» WORKING DATA
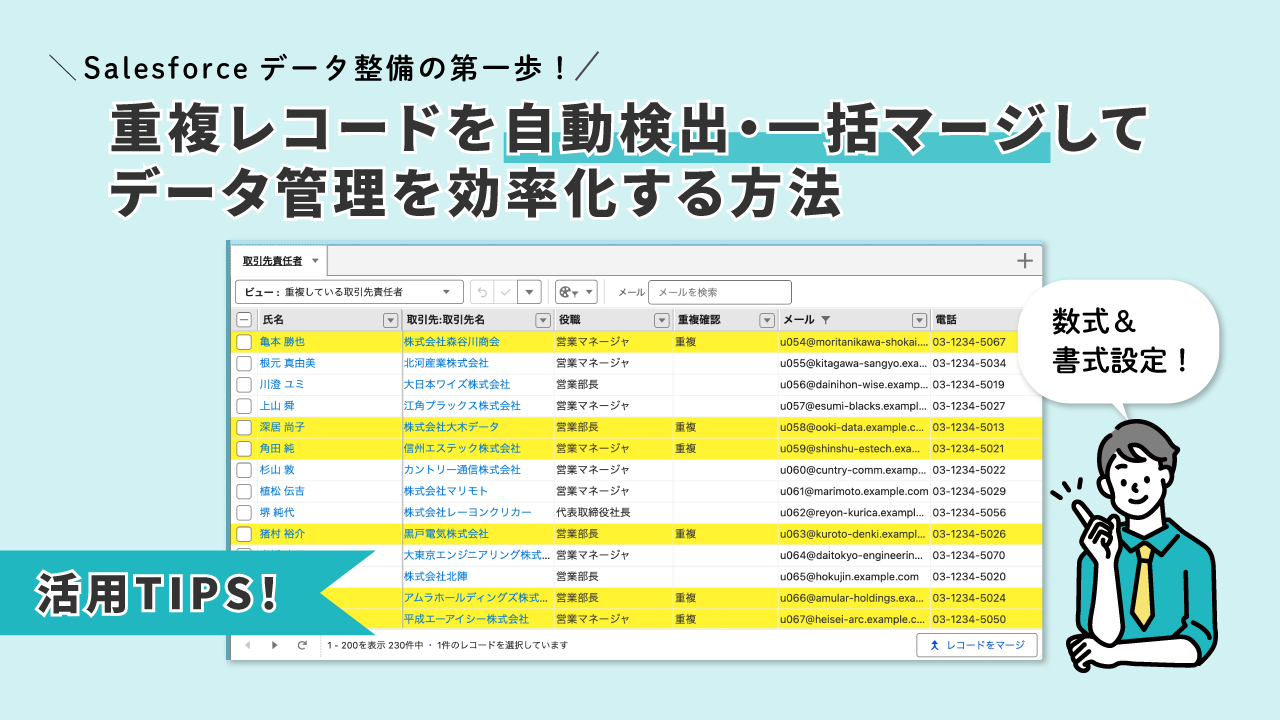Check the box for 亀本 勝也 row
Screen dimensions: 1280x720
point(244,342)
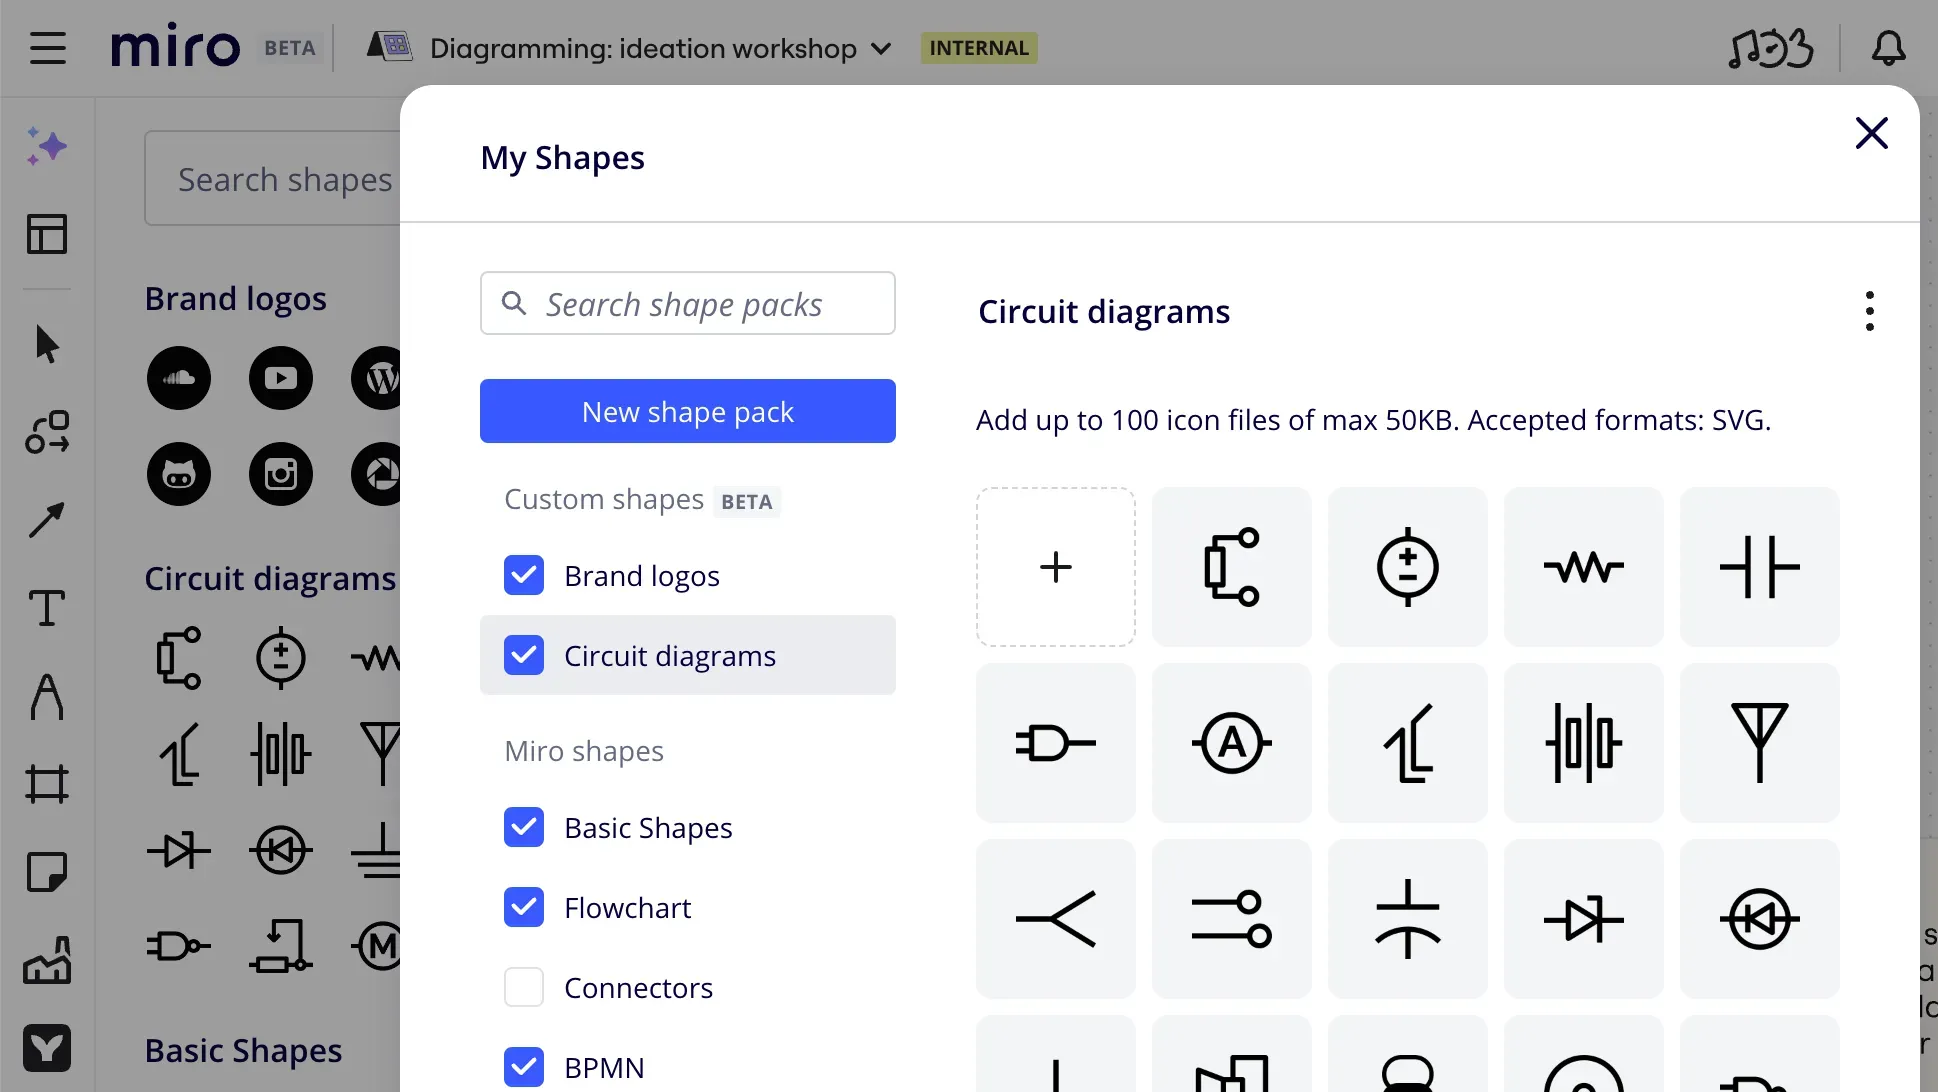Click the New shape pack button
Viewport: 1938px width, 1092px height.
click(x=688, y=411)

» TASK STATEMENT
Please write out the data above line for line, exactly as given, leaving out the pictures.

» WRITTEN SOLUTION
Check the box for 亀本 勝也 row
Screen dimensions: 1280x720
point(244,342)
Click the New shape pack button
Viewport: 1938px width, 1092px height.
click(x=688, y=411)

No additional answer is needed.